After camp this spring, Jefferson was again tabbed as the starter. But due to an off-the-field-incident in August, Jefferson was suspended and Lee was named the starting quarterback against Oregon in the Cowboys Classic.
Prior to the game Lee heard loud sounds booming from the LSU student section in Cowboys Stadium. His name was being chanted. He had come full circle from his freshman season.
"It felt great hearing the support from the fans in the opening game in Cowboys Stadium," Lee said. "I had my ups and downs. I felt honored and I appreciated that the fans have seen how much I have worked to get to that point. It feels good with the dedicated fans we have to hear them chant your name. It brings a confidence and motivation to you."
Lee led the Tigers to a dominating 40-27 win and views that victory as the first of hopefully many more highlights in his career.
Following Jefferson's return three weeks ago from his four-game suspension, media reports revolved around the apparent quarterback controversy. Lee has thrown for 11 touchdowns compared to one interception and led the Tigers to a 7-0 start against one of the toughest schedules in the nation. Jefferson has won 20 games as a starter for LSU. The debate about who should be the starter, however, did not affect the team.
"To get where we want to go, where we want to be, we understand that the two of us are going to coexist," Lee said. "The media is going to do what they're going to do. Fans are going to say what they're going to say. We know in this locker room and within the LSU football program what needs to get done. We have each other's backs. We're not going to let anything on the perimeter bother us because we have somewhere we want to go."
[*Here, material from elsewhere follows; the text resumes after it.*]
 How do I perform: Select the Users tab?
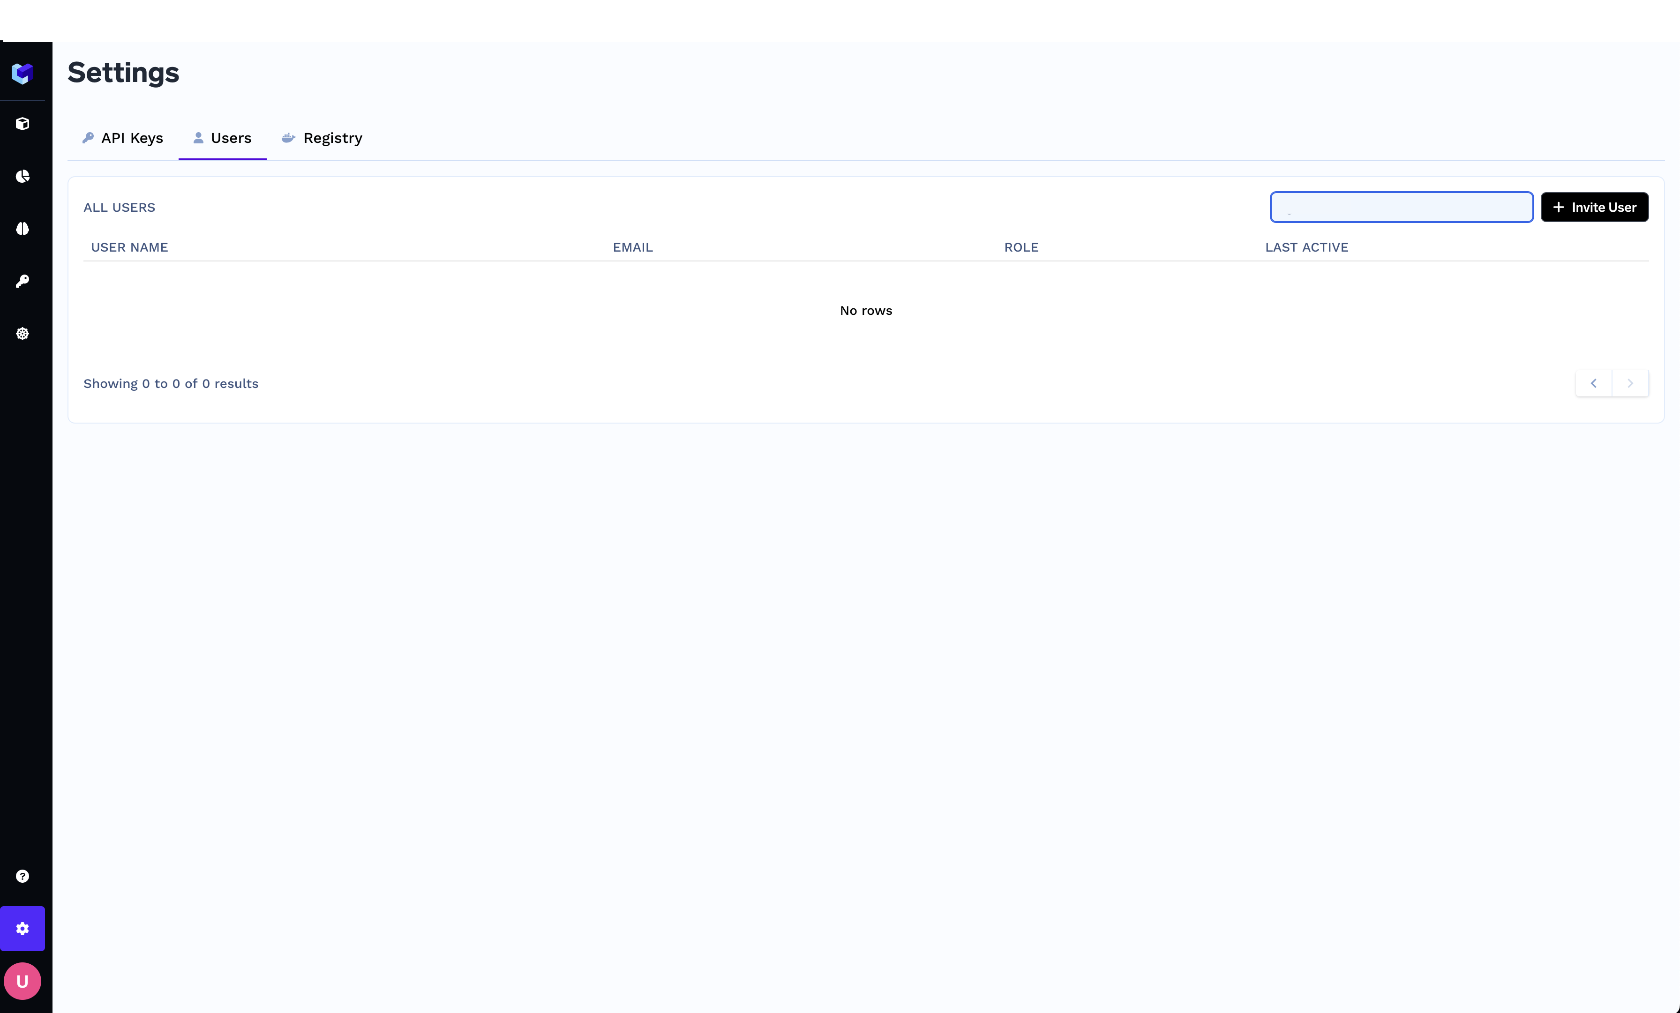(222, 138)
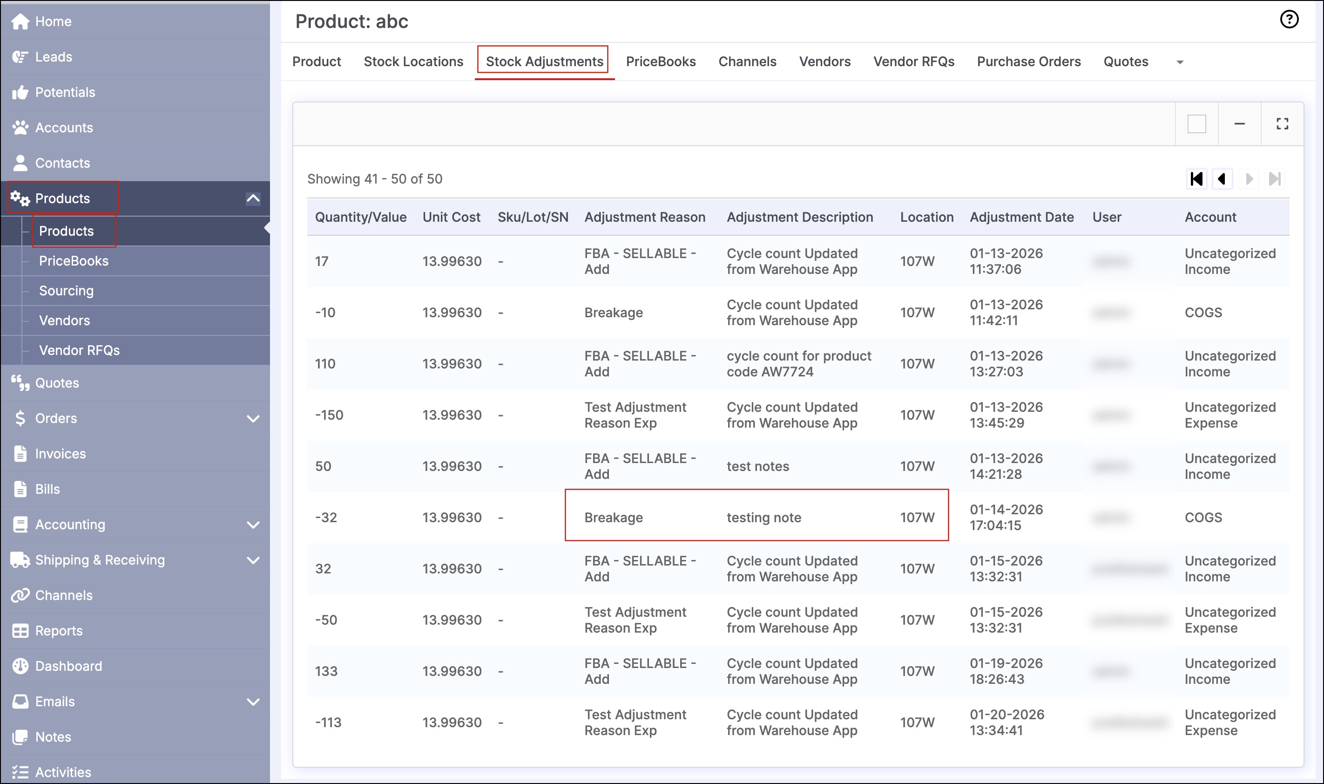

The team is far from its ultimate goal with five games still remaining in the regular season. However, as the starting quarterback of the No. 1 team in the country, Lee reflects on how far he has come from his days where high school players were legends.
"I never really envisioned being the starting quarterback for the No. 1 team in the nation," Lee said. "We have a long way to go. We understand that every week someone can knock you off. It's that simple. It's happened before. We have a lot of football left to play."
Lee believes that his time at LSU has molded him into the man and leader he was destined to be.
"I'm on a route to graduate in December and get a degree from LSU, and that is number one," Lee said. "I've grown a lot as a person and player at LSU. It has been a long road but I don't regret any of it. I had a lot of people in my life that have helped me through this. I'm just trying to help our team improve every week and get to our final goal at the end of the year. I think we can make that happen. We have a special group of guys and a special staff. We have a special thing going."